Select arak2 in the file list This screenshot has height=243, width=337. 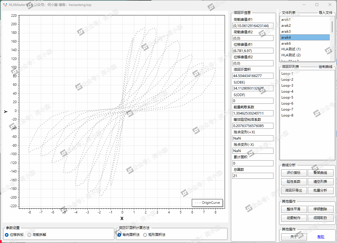click(286, 26)
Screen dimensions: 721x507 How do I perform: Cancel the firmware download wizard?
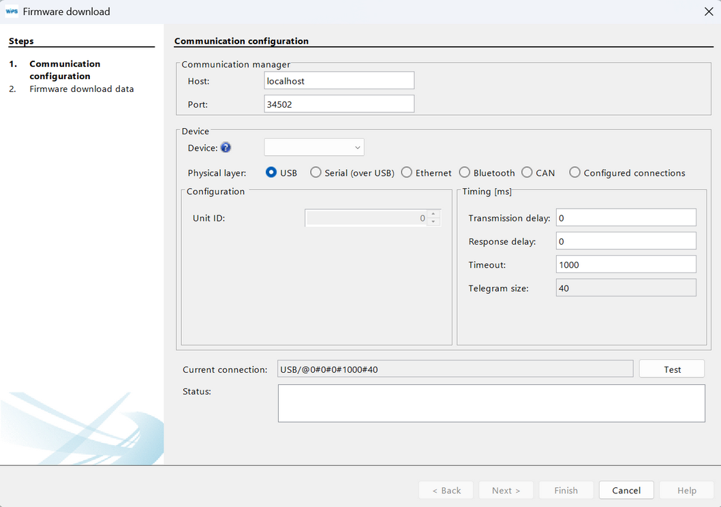[x=626, y=490]
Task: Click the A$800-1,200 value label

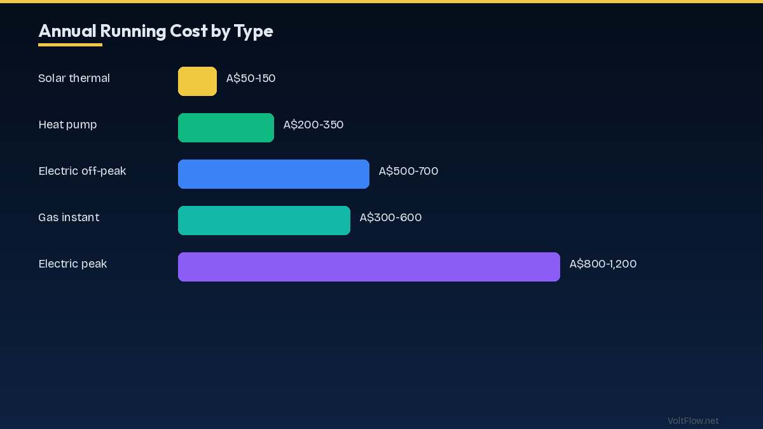Action: [x=603, y=264]
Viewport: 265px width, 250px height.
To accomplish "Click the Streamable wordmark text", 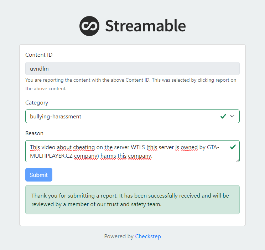I will click(x=145, y=26).
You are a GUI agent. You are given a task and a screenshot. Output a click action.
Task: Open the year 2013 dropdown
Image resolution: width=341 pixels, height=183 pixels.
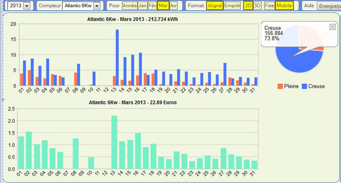[26, 6]
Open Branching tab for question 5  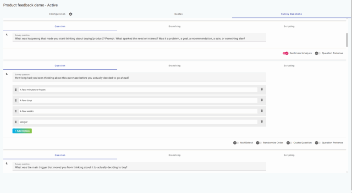pyautogui.click(x=174, y=66)
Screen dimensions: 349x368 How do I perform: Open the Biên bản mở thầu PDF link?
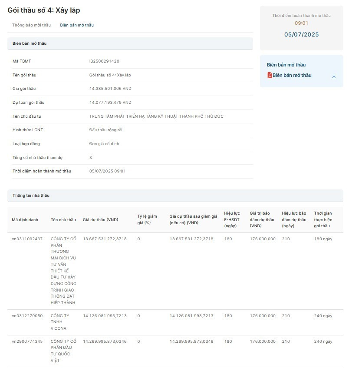click(292, 75)
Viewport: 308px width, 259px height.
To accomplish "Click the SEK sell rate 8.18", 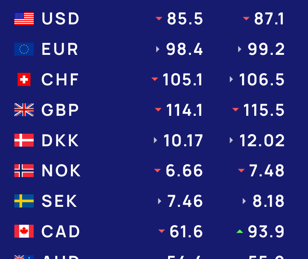I will point(268,201).
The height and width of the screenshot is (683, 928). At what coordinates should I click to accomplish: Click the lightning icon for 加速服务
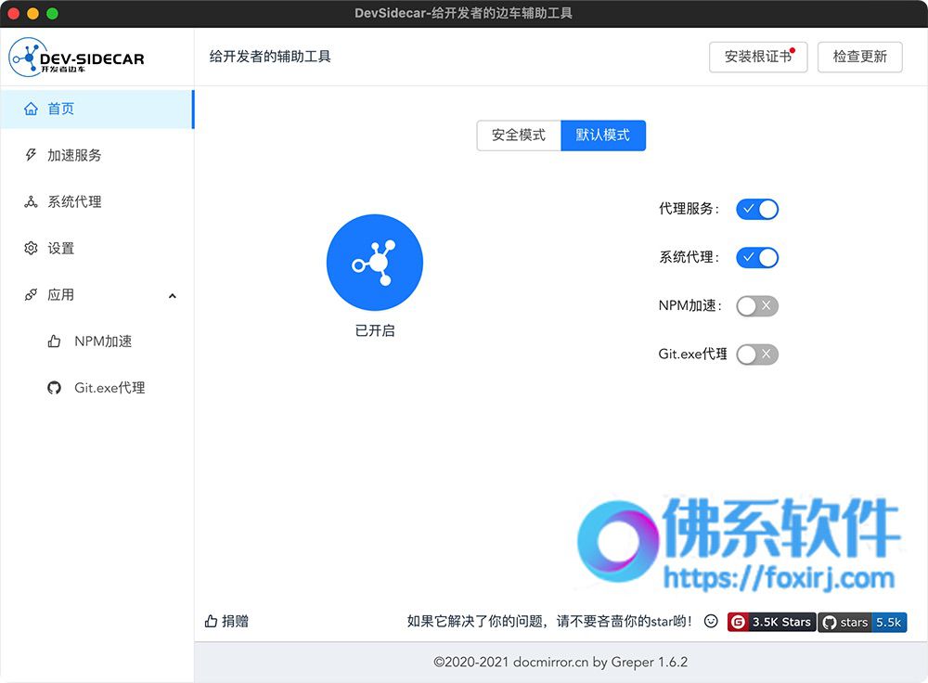31,155
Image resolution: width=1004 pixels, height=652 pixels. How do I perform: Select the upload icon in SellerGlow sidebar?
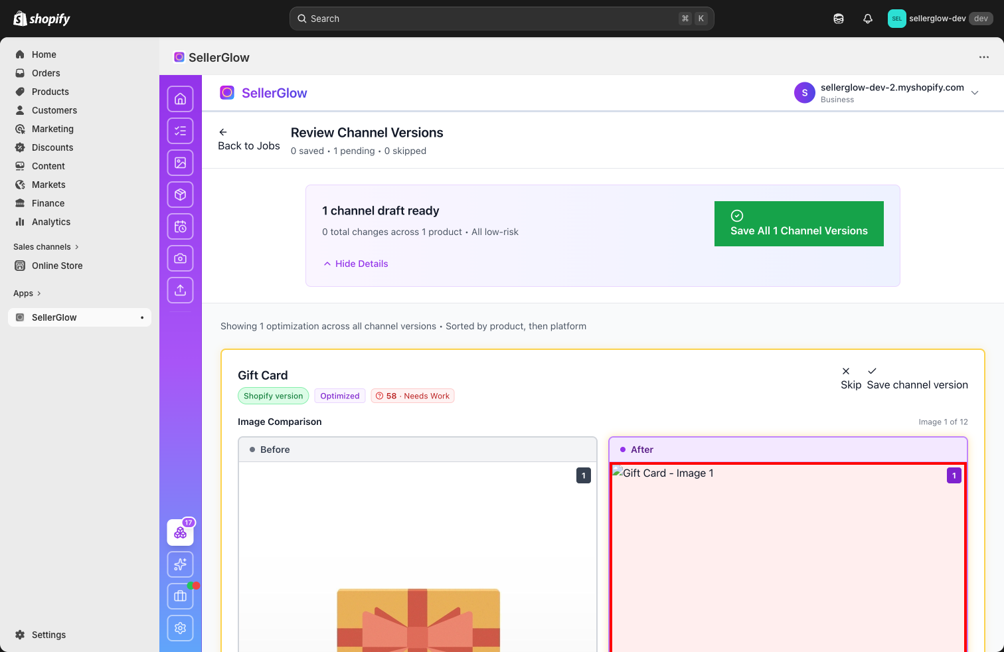pyautogui.click(x=180, y=290)
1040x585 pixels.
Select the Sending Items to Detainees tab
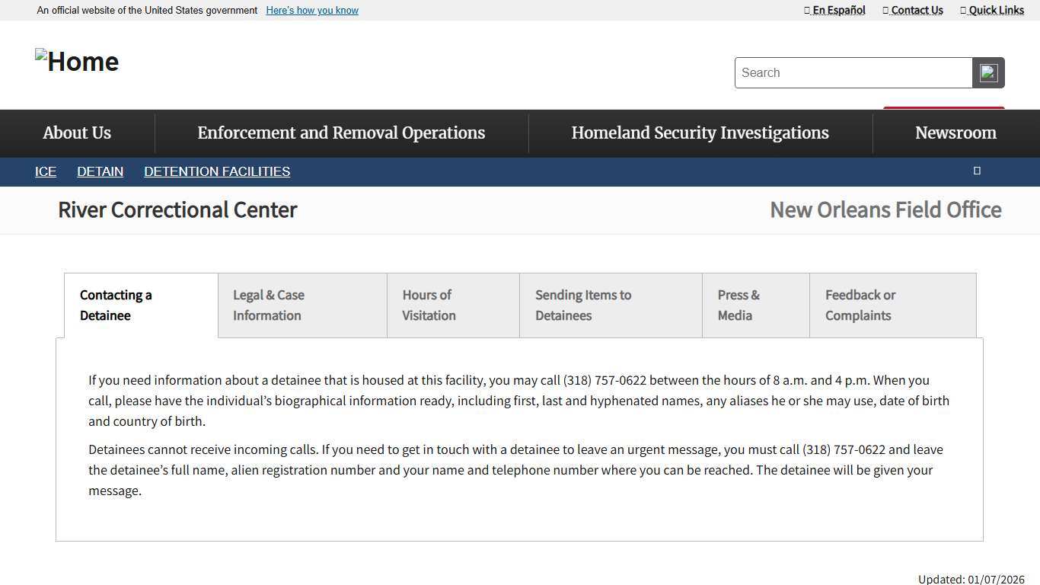coord(609,305)

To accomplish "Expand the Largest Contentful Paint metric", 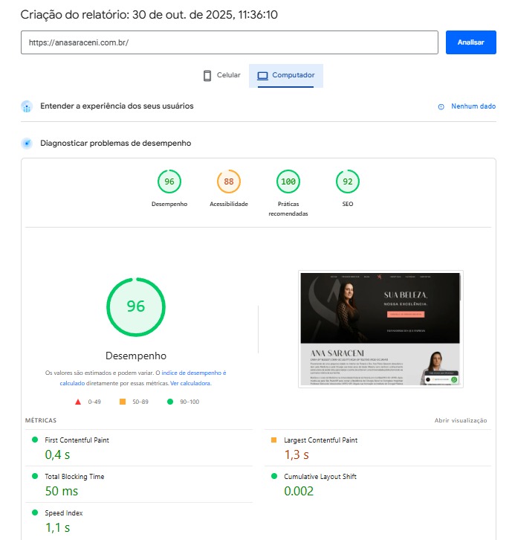I will [x=320, y=440].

--------------------------------

Task prompt
Track down every line of the material containing the string "Viewport", and copy it.

Output for this task
Viewport: 265px width, 250px height.
Viewport: 308px width, 259px height.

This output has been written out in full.